You’re sending mixed signals. Hating oneself is a Conservative hallmark. All that pent up frustration about having to deny your true feelings because you must maintain a properly morale and righteous image.
Are you kidding? This kind of unnecessary genderfication of things happens all the time.
More so, if you’re French.
But they’re only interested in different things because of products like this telling them so. Do you think this stark difference in taste of toys between children of different genders existed 200 years ago (Edit: Maybe it did a little, on reflection, but not to the same extent, children were children, gender near irrelevant, because they’re just children)? Even the whole pink/blue thing is a odd phenomenon that doesn’t even predate the victorian era. Considering that was a time when there were more gender issues, not less, that should demonstrate something.
I suppose you also think that cleaning products are for girls and tools are for boys? Where does the gender stereotyping become inappropriate for you exactly?
Grammar joke?
I approve.
In the interest of avoiding sexism shouldn’t “boycott” be renamed to “boy/girl-cott”?
I guess all womens magazines and lads magazines will be taken off the shelves next? Oddly enough, womens magazines - bought by women - are amongst the most sexist publications out there.
The best kind.
Clearly.
Isn’t the God of irony just the regular God. if you believe (your choice) and look around it seems so. Even impersonal universe seems to do it. I also assume they put the books back.
I suppose you also think that cleaning products are for girls and tools are for boys?

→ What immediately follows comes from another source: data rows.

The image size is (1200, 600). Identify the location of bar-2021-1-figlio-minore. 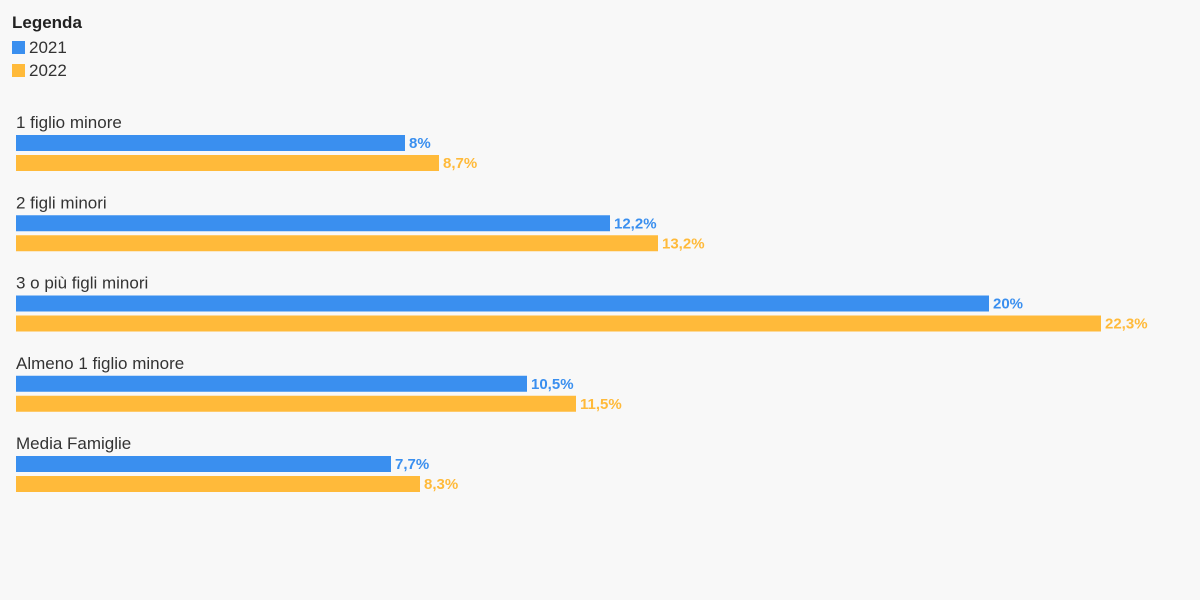
(210, 143).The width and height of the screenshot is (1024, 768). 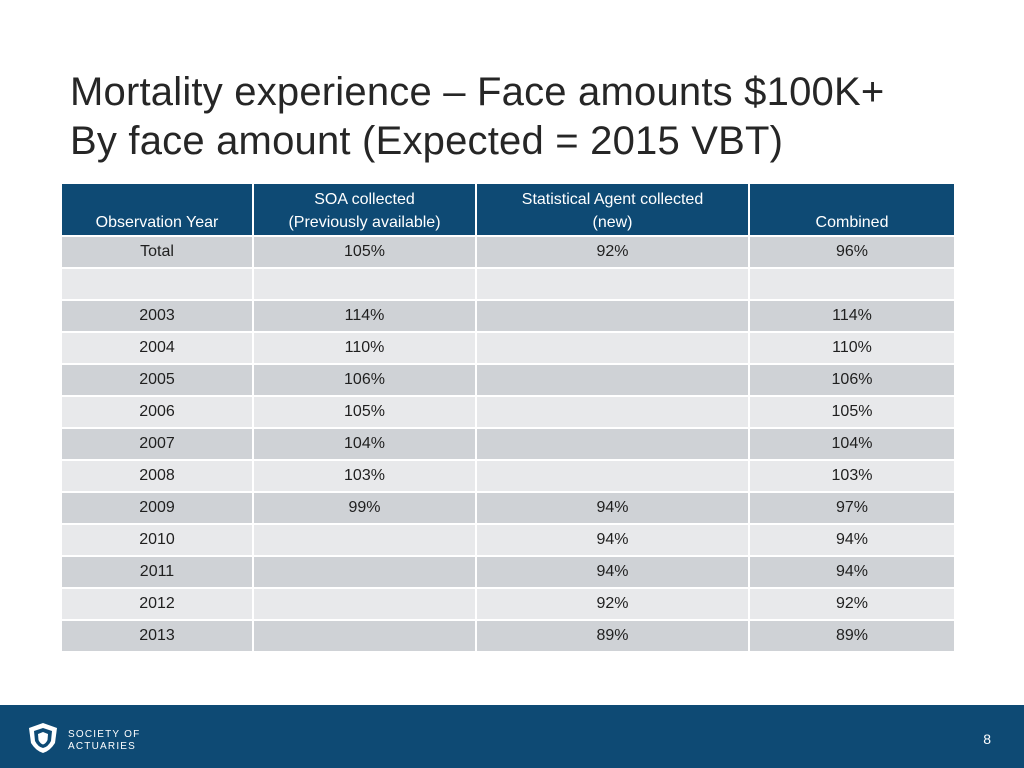 I want to click on slide-title-line-2: By face amount (Expected = 2015 VBT), so click(x=427, y=141).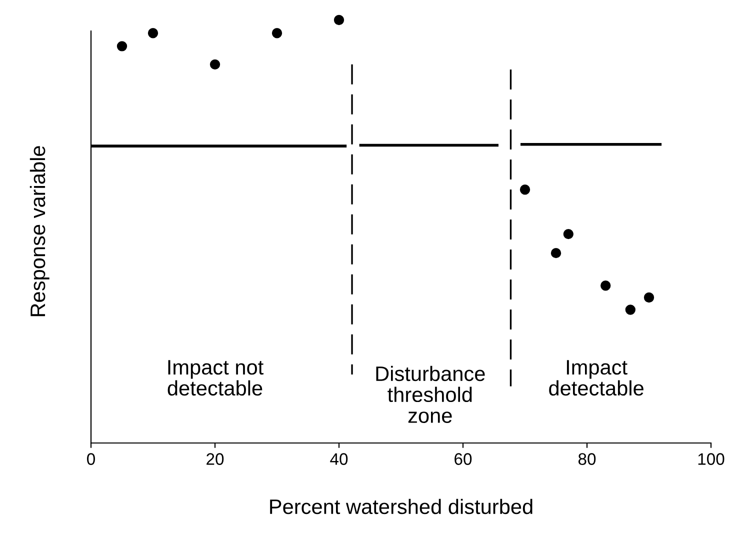  Describe the element at coordinates (91, 459) in the screenshot. I see `x-tick-label: 0` at that location.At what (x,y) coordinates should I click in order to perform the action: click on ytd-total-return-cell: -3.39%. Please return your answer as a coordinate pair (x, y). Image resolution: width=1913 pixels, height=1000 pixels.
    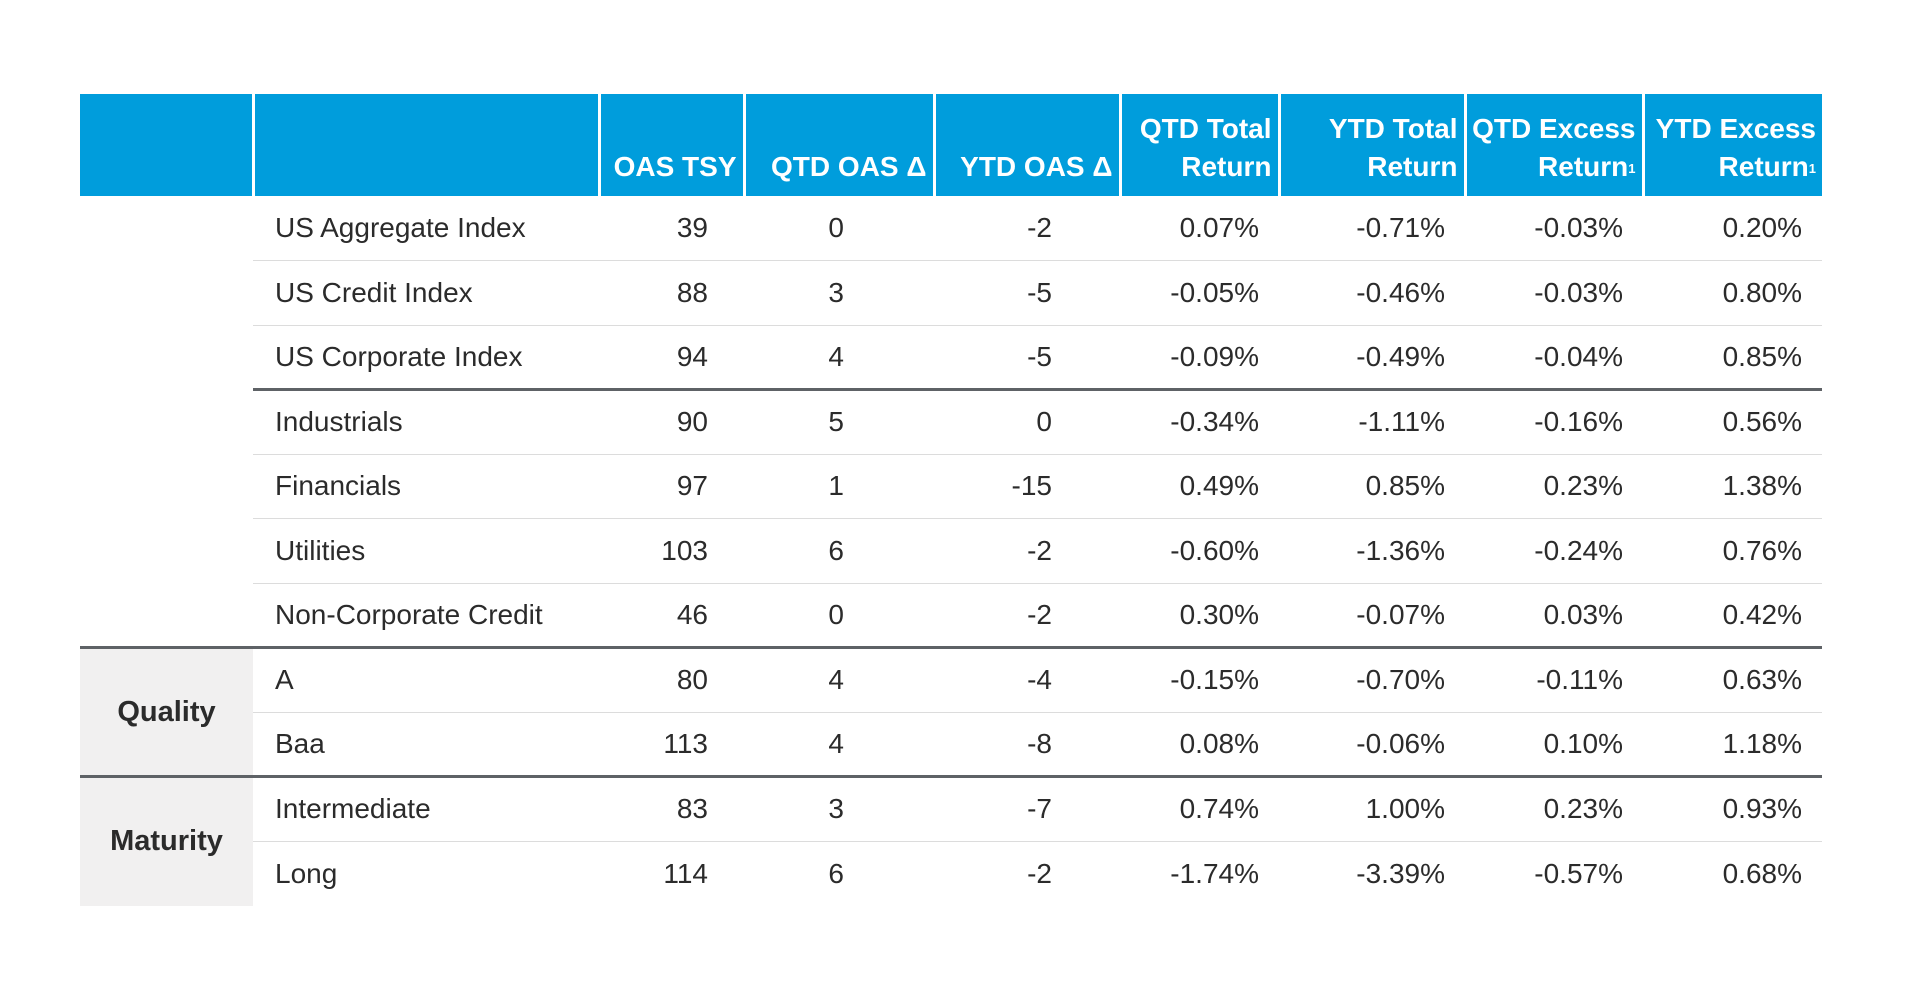
    Looking at the image, I should click on (1372, 873).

But of course! That was proven scientifically in experiments with chimps where the females all ran towards mops and embroidery kits while the males picked the cars and LEGO. Just face it: It’s Nature.
(snark warning, just in case)
Yes and no. Girls brains are structured quite differently. Forcing them to like the same things as boys, and visa versa, is politically correct ridiculousness.
except that people complaining about the book is what got it pulled, not people petitioning to to be pulled or any overt action of censorship. people complained and management capitulated.
Btw, book burning isn 't the solution to your perception.
Well, obviously. Nobody who really wants these books is going to face insurmountable difficulty in getting them. That’s not quite the point.
This particular bookstore is a teeny microcosm of the whole freedom/repression conflict. What happened there is presented as a triumph of a child’s outrage against sexism. It is, I believe, a Very Good Thing when we can let our children discover that their opinions matter, and that if they give voice to those opinions, they can change the world in some way, however small. But the value of this lesson is diluted, I think, by teaching them that if they think a particular book is “wrong” or “bad,” then it would be a good thing to make it even slightly more difficult for other readers to obtain it.
I completely understand. I burst into tears whenever I encounter a book I don’t agree with too. Unfortunately no-one cares, because I’m a guy. But by all means, everyone’s choice of reading material should be determined by a committee of hypersensitive 8-year old girls.
Oh come’on who doesn’t see this for what it is…a parent with an Agenda. Her kid is 8 and she has such prominent thoughts about sexism? What kind of sexism does an 8year old face that isn’t pushed by her parents. If you look at this “authors” site you see she even said her 8 year old posted a review online in the UK.
My question to parents “Ever know an 8 year old that would be so focused on something they would write a review of it?”
This is why agenda driven parents are so dangerous…they talk about kids being taught bad things but think nothing of indoctrinating them into their own beliefs. Besides…it is more likely this woman is using her kid to drum up book sales.
Speaking as a father of a boy and a girl, I can categorically say that it’s not “boys like some things, and girls like some things”. It’s “everybody likes different things”. My son plays with lots of traditionally girly toys that my daughter doesn’t like, and vice versa, and they both have certain toys from their own traditional gender roles that they like and dislike. We didn’t force anything on either of them, we just bought them toys that they showed interest in.
I too have children, and I can say with assurance that there is that GENERALLY there marketed difference in the perceptions and behavior of boys and girls.
My girl likes dinosaurs and my boy likes to cook but that does not mean that we should burn books that do not tow the line of gender neutrality.
If my kids want to trade books that is fine it doesn’t matter if it’s written for a boy or a girl.
A single author or a publisher does not have to represent all viewpoints, they can represent one viewpoint. You can find your other viewpoint from another publisher or author.
It’s not the author or the publisher’s job to represent all people all the time for all reasons.
Homogenizing everything is not going to fix anything.
Book burning? Turn down the melodrama.
Men and women’s brains do work differently, yes - but not in a princesses
vs dinosaurs kind of way. That’s in your head, not the children’s.
You understand that there was a reason behind the complaint? I’m assuming you don’t because that added context makes your entire comment moot.